静観していたモロクとガルム、そしてオーギュストもこの異様さに驚きを隠せない。
もはや誰も止められない怒りにこの世界の終焉を予見したが、ある一つの存在がこの状況を変える。
「待てぇっ!!!」
その声にここに居る全員が反応した。レッドの背後から現れたのは獅子頭の魔族。デザイアはこの顔に見覚えがあった。
「なっ……アレクサンドロス?」
──ゥウッ
デザイアの力がパタッと消える。レッドの体も急に軽くなった。パッと顔を上げるとグルガンが横に立つのが見え、レッドは泣きそうな顔で安心した。
「あっ!グ、グルガンさんっ!!」
「大丈夫かレッド」
心配と同時にグルガンはデザイアを睨み付けた。
「……ふっ……まさか生きていたとは驚きだな。アレクサンドロス」
「アレクサンドロスは我が祖父の名前だ。我が名はゴライアス。ゴライアス=大公=グルガンだ」
「アレクサンドロスが祖父?……孫のゴライアス……大公だと?!」
ミキキッと肩を怒らせたが、すぐに力を抜く。
「ふふふっ……私を追い出したことでその地位を得たか。いずれ来たる私に対する嫌がらせにも見えるがな……」
「この地位は女神を討伐することにより得たもの。貴公など我らには元より眼中にない」
グルガンの言葉に魔神たちの背筋が凍る。
「怖い物知らずとはこのことか。無知蒙昧な雑魚は生きているだけで罪じゃのぅ」
「貴公は何だ? うるさいぞ。生き長らえているだけの老害は口を噤め」
「なっ!? このガキ!!」
ヴァイザーは槍を構えて前に出ようとしたが、デザイアが手をかざすことで動きを止める。ヴァイザーは怒りを無理くり治めて下がった。

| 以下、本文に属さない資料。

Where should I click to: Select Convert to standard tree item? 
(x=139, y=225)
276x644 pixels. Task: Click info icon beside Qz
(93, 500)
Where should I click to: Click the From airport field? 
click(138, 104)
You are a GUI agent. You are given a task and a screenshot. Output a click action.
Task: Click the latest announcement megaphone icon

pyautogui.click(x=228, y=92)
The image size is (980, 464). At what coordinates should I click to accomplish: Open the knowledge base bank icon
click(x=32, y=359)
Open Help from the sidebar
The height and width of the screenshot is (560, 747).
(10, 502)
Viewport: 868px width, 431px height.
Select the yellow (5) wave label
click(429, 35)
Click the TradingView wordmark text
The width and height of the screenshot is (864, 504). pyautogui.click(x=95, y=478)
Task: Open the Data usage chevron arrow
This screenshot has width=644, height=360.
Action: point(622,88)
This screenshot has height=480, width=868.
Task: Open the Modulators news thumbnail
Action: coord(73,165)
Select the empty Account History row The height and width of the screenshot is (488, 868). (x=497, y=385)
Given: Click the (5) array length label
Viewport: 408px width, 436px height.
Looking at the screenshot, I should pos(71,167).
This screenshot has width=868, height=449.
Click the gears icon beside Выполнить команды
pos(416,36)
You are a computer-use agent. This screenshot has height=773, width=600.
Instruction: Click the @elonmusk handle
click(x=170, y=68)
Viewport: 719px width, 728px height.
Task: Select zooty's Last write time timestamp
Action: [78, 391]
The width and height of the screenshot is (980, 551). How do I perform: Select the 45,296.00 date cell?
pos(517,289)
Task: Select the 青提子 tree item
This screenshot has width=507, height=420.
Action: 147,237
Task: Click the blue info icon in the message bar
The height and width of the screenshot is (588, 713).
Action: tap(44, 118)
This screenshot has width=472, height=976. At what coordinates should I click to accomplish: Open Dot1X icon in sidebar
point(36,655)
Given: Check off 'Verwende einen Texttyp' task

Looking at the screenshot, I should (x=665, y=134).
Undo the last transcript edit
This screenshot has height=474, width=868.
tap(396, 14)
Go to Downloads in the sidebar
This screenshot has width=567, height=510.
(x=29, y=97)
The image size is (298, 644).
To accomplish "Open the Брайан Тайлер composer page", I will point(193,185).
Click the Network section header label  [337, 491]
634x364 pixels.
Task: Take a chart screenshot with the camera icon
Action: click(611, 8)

「威勢が良いなアレクサンドロスの孫よ。丁度良い。お前に用があったのだ。アレクサンドロスに盗られた我が心臓を返してもらおうか」
「心臓だと?」
「……え? 心臓無いの?」
レッドがボソッと呟くとデザイアはギロリと睨み付けた。「ひぃっ!」と小さく悲鳴を上げて顔を下げる。
「……心臓か。祖父が魔剣の素材として加工したと手記にはあったが、まさか本当のことだったとはな……我にそれを渡した時は『巨悪を滅ぼした勲章』と誇っていたのを思い出す」
「うへぇ……イカれてやがんな……」
「臓器を素材に何かを作ろうって考えが、ねぇ?」
ドラグロスとグレゴールも引くほどの所業。もはや心の病気と言っても過言ではない状況だが、デザイアはうんうんと2回頷いた。
「なるほど。私の体は絶大な魔力を帯びている。どの臓腑を使用しようとも通常の機能の他に副次的効果が期待出来るが、心臓ならばさらに特別なこととなろう。女神を倒したというのも納得出来る」
デザイアの自慢ともいえる自分語りだったが、グルガンは思わず眉根を上げた。図に当たっている。今まさに語られている魔剣こそが女神を討伐するに至った魔剣であるからだ。
「……私は忠臣であるアレクサンドロスに裏切られ、この世界から追い出された。当時ほどではないが、復讐の炎は確実に私の心を燻している。本来であれば一族郎党皆殺しが妥当ではあるが、私は寛大な男だ。アレクサンドロスの孫……いや、ゴライアスよ。私の心臓を返せ。さすればグルガン家は今後も存続させてやろう。お前の死を以ってな」
「そ、そんな!!グルガンさんが何をしたっていうんですか!!」
「黙れっ!レッド=カーマイン!殺すぞっ!!……ふんっ、主君に対する裏切りにはそれ相応の処罰が必要になる。既にアレクサンドロスが死んでいる以上、グルガン家の党首たるゴライアスがその責を負うのは当然のことだ。私にここまで説明させた以上はやることをやってもらおう」
「……心臓を返せば我の一族の存続を認めるというのは確約出来るのか?」
「当然だ。この私、デザイア=オルべリウスの名において誓おう。グルガン家は永久にこの世界にあり続けるとな……」
──シュッ
デザイアの言葉を聞いたグルガンは空間から魔剣を出現させる。グルガンが誇る最強の魔剣『真紅の牙』。その姿を見たデザイアは思わず迎え入れるように両手を開いた。
「おおっ!まさしく私の心臓だ!……私の元に帰りたいと鳴動している」
「やはりこれで間違いないのか。解明し切れぬ凄まじい魔剣だと認識はしていたが……」
「話が早いなゴライアス。お前の祖父もそうだった。そういうところが気に入っていたのだ」
興奮気味に喋るデザイアを余所にグルガンの目は冷たかった。
「誰が返すといった? この魔剣は我がグルガン家の家宝。よって我のものだ。今後とも重宝し、壊れるまで使い潰してくれる」
「……は?」
「その上で我が命もやらぬ。まだまだやることがあるのでな、ここで終わるには勿体ない。絶対に死ぬわけにはいかないのだ。つまりは……」
グルガンは左手にもいつの間にか別の魔剣を持ち、殺気を放って牽制する。